_REQUIRED ACTION:_ Lines below that include the word "target" should each be copied.

[Stored data entries]

═══

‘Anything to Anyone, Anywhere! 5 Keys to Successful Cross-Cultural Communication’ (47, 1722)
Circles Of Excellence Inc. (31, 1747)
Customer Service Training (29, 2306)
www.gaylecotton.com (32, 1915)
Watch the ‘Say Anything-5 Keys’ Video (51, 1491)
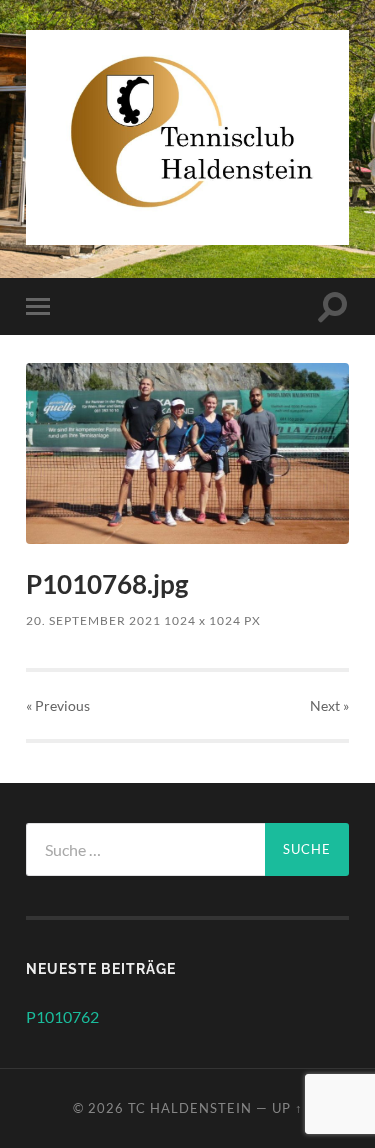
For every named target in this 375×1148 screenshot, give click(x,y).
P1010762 (62, 1016)
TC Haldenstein (190, 1108)
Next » (329, 705)
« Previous (58, 705)
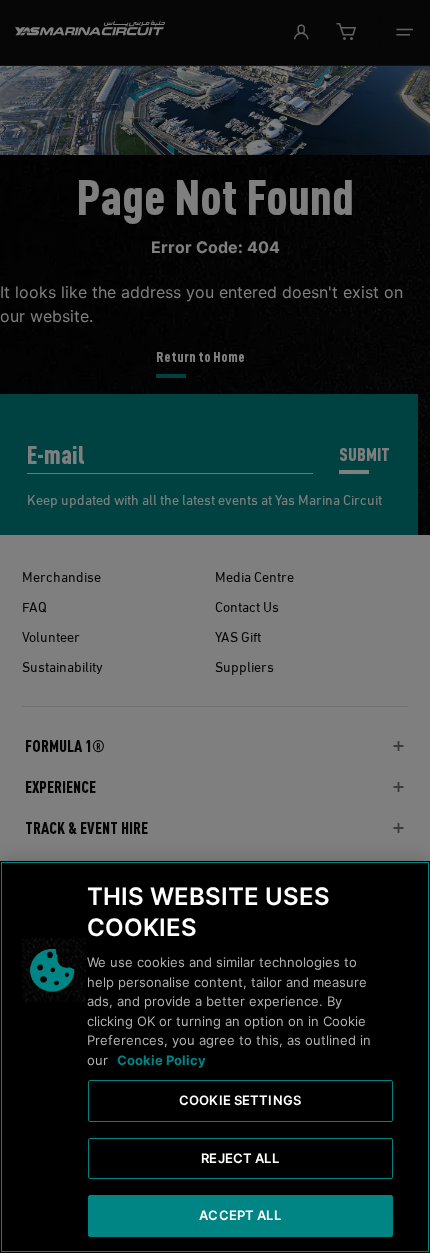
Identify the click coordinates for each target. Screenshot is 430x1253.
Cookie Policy (161, 1060)
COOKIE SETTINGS (240, 1100)
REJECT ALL (239, 1158)
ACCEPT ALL (239, 1215)
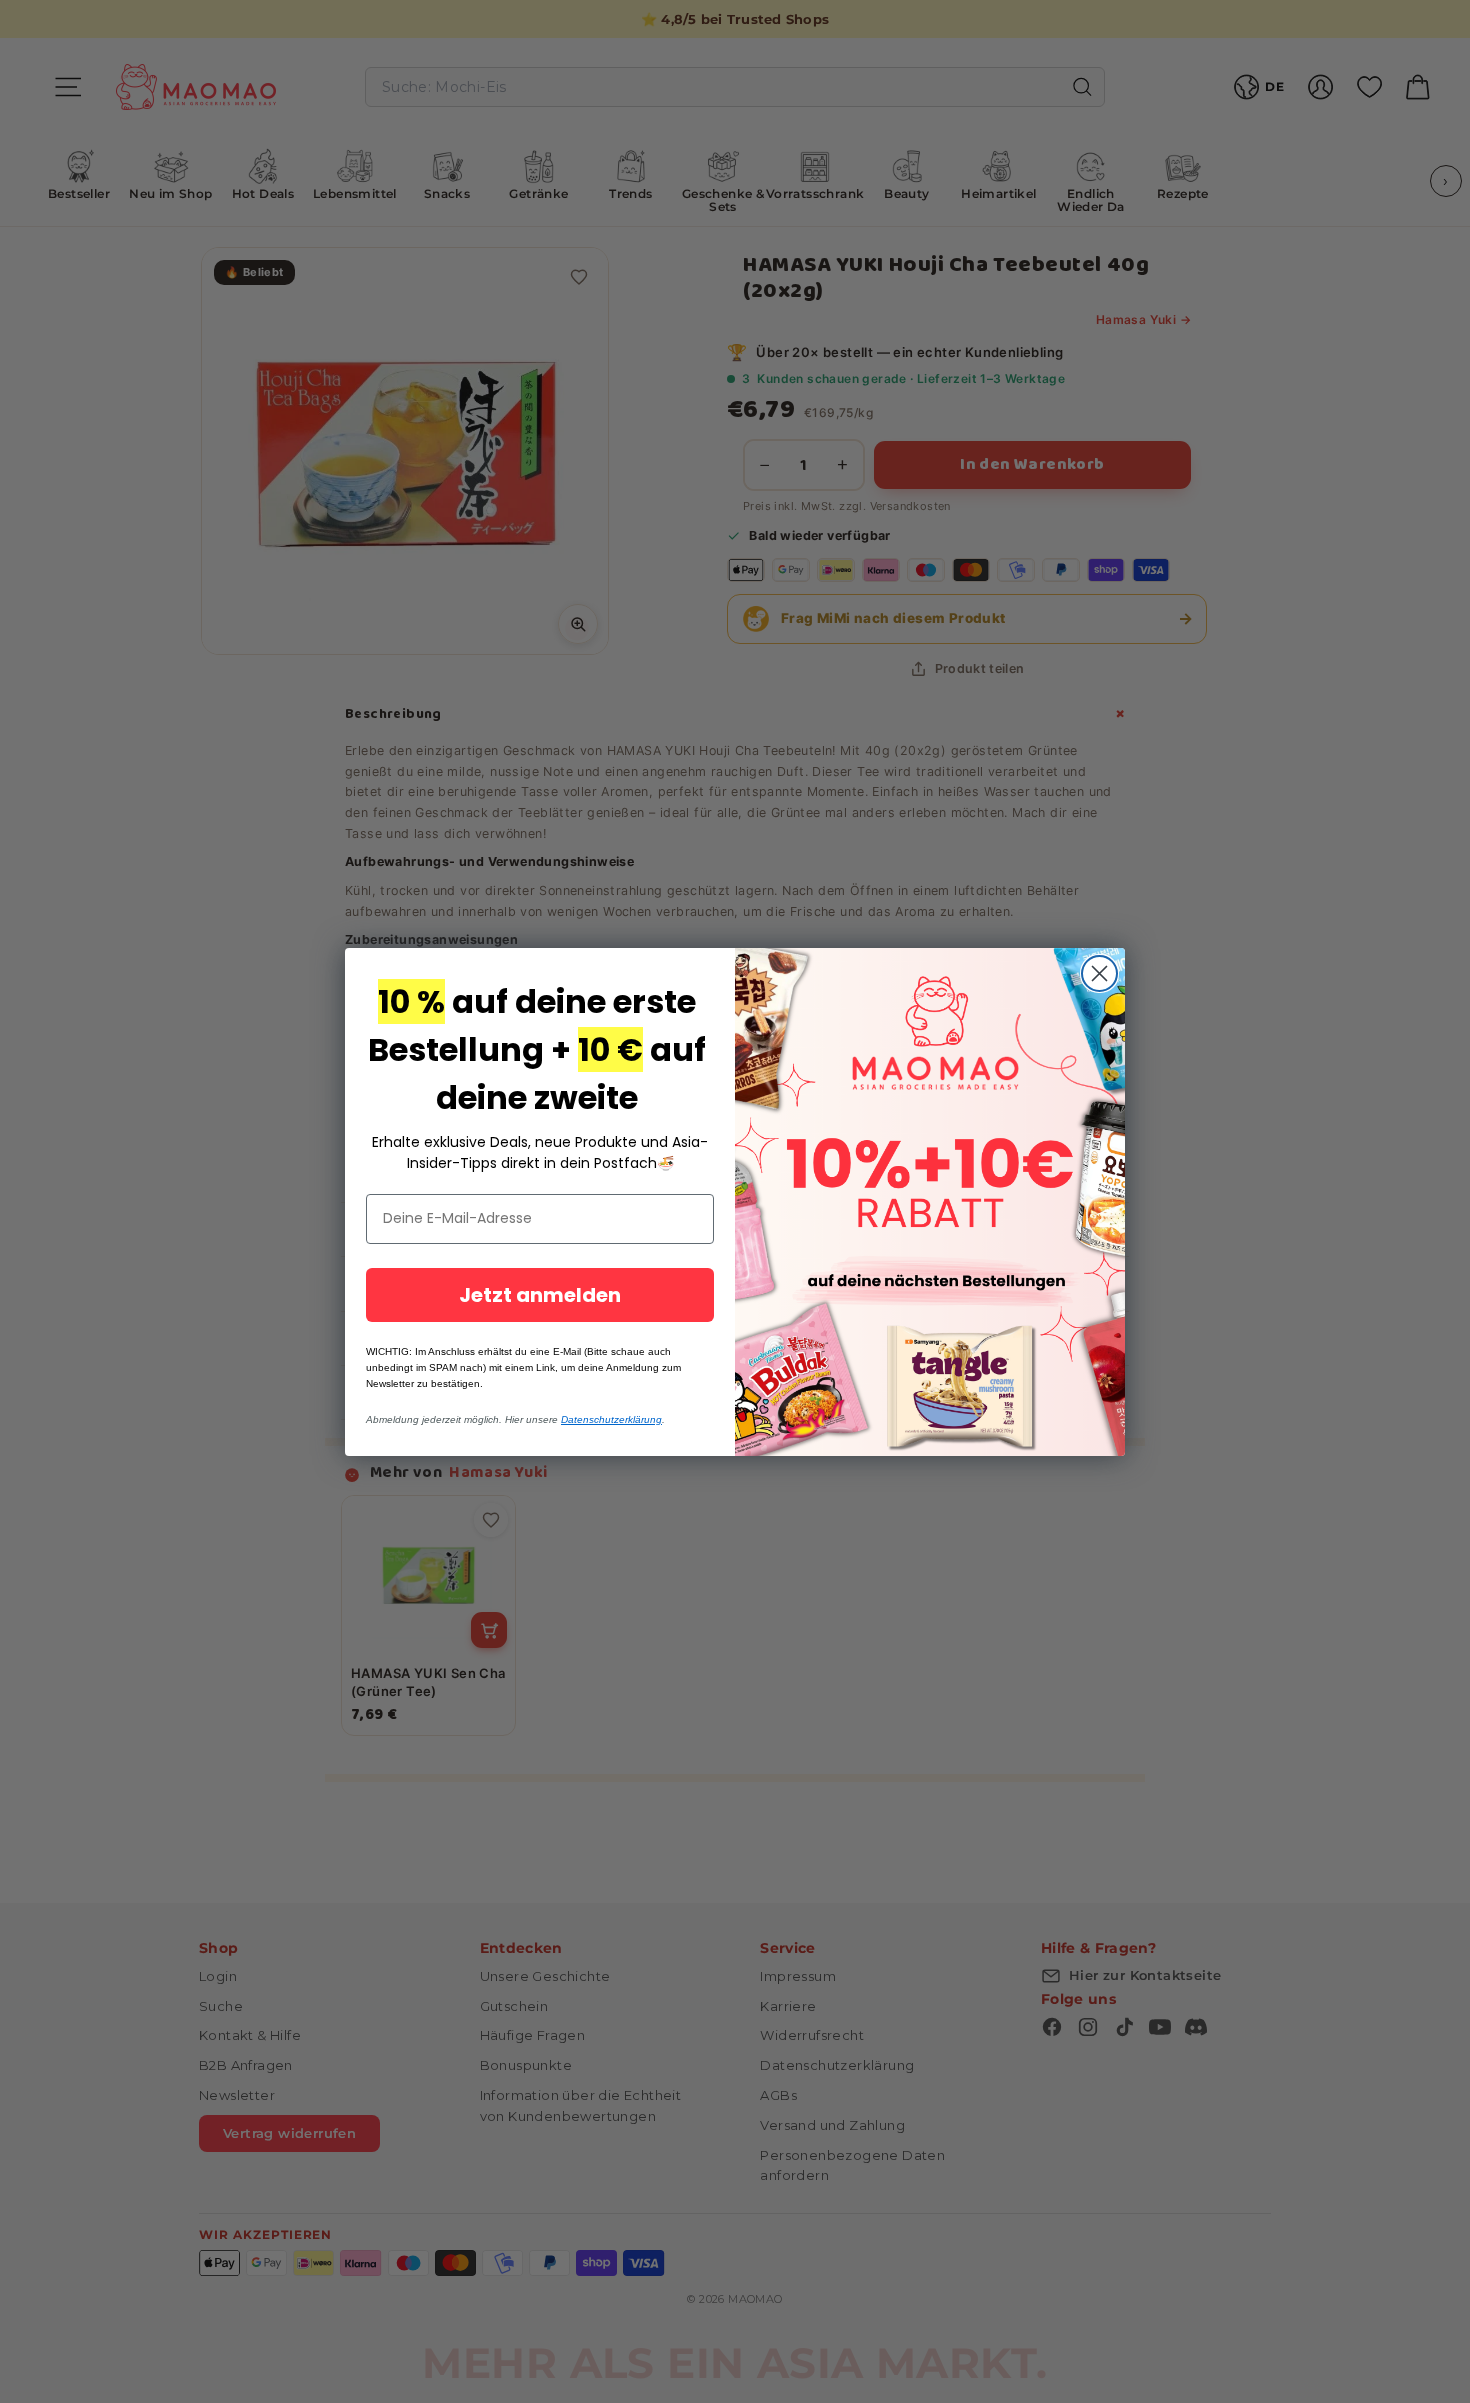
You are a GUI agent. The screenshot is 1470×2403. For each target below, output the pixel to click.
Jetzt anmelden (540, 1295)
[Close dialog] (1099, 973)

═══

_COMPLETED EXERCISE:_
For every named target in this 375×1148 screenshot, give click(x,y).
Identify the click coordinates for each target. Screenshot is 430x1253.
You are a GUI agent. The screenshot is 1470×2403. For each target below, output the pixel to click.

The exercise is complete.